Fortunately, given that diminished availability, consumers who “proved willing to pay for care when they were really sick” spurned “checkups” and treatment of “survivable illnesses. By the late 1920s, hospitals noticed most of their beds were going empty every night. They wanted to get people who weren’t deathly ill to start coming in.” Dallas’ Baylor Hospital “started looking for a way to get regular folks … to pay for health care the same way they paid for [other luxuries] — a tiny bit each month. Hospital officials started small, offering a deal to a group of public school teachers … to pay 50 cents each month in exchange for Baylor picking up the tab on hospital visits.
“When the Great Depression hit, almost every hospital in the country saw its patient load disappear. The Baylor idea became hugely popular. It eventually got a name: Blue Cross.”
Amidst today’s caterwauling about medical attention’s being a “right” rather than a luxury, remember that previous generations considered doctors and hospitals so needless that the industry had to create a market for itself. How necessary are the procedures, tests, and drugs it dispenses now, especially when we could avoid most maladies by shunning processed food and grains?
During WWII, the new industry enjoyed an inadvertent boost from the “1942 Stabilization Act, a work of Congress designed to limit wage increases during wartime. The point of it was to combat inflation, which, in the words of the act itself, ‘threaten[s] our military effort and our domestic economic structure.’ The effect, though, was that employers — needing to recruit workers at a time when many able-bodied men were overseas — began offering more generous health benefits.”
Nor was that the only unintended consequence of the Stabilization Act: under it, “health premiums deducted by employers — while still considered part of compensation for the purposes of labor negotiations — don’t count as income, and, as a result, workers don’t pay income or payroll taxes on those benefits. The result was an incentive for the employer, rather than the employee, to make health insurance arrangements, and the era of third-party health insurance was fully underway.”
The political meddling reached its zenith under Barry Hussein. Like all federal programs, Obummercare has failed miserably at its stated purpose, i.e., “improv[ing] access, affordability, and quality in health care for Americans.” Indeed, its many victims can attest that it’s done precisely the opposite: “U.S. health care spending reach[ed a] new peak” in 2016 of “$10,345 per person” — the highest increase in 32 years and “faster than wage growth in America.”
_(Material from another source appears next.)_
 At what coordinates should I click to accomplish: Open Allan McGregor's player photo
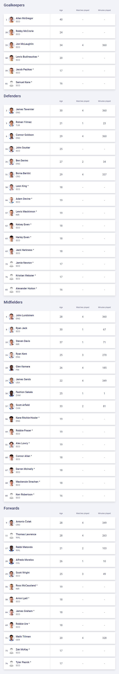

Contrast those results with how successfully the “Affordable Care Act” has achieved its actual mission: bringing 17 percent of the American economy under even more governmental control. And then consider how few of the uninsured “benefitted” from Obummercare: only “20 million people gain[ed] health insurance coverage between the passage of the law in 2010 and early 2016.” Moreover, “prior to implementation of the ACA, over 47 million Americans — nearly” — we might more accurately say “merely”— “18 percent of the population — were without health insurance coverage.” Far from the dire emergency politicians portrayed, 82 percent of Americans carried insurance before Dimocrats nationalized it. Nor did the industry face any crisis other than too much governmental regulation (such as “mandated benefits,” legal hindrances on selling on across states’ lines, etc.).
With Obummercare, as with all their other “solutions,” rulers ginned up a problem and then exploited it to grab further power over us. Yet “House Speaker Paul Ryan (R-Wis.)” claims, “‘The law is failing while we speak’…”
Not with regard to its true objective.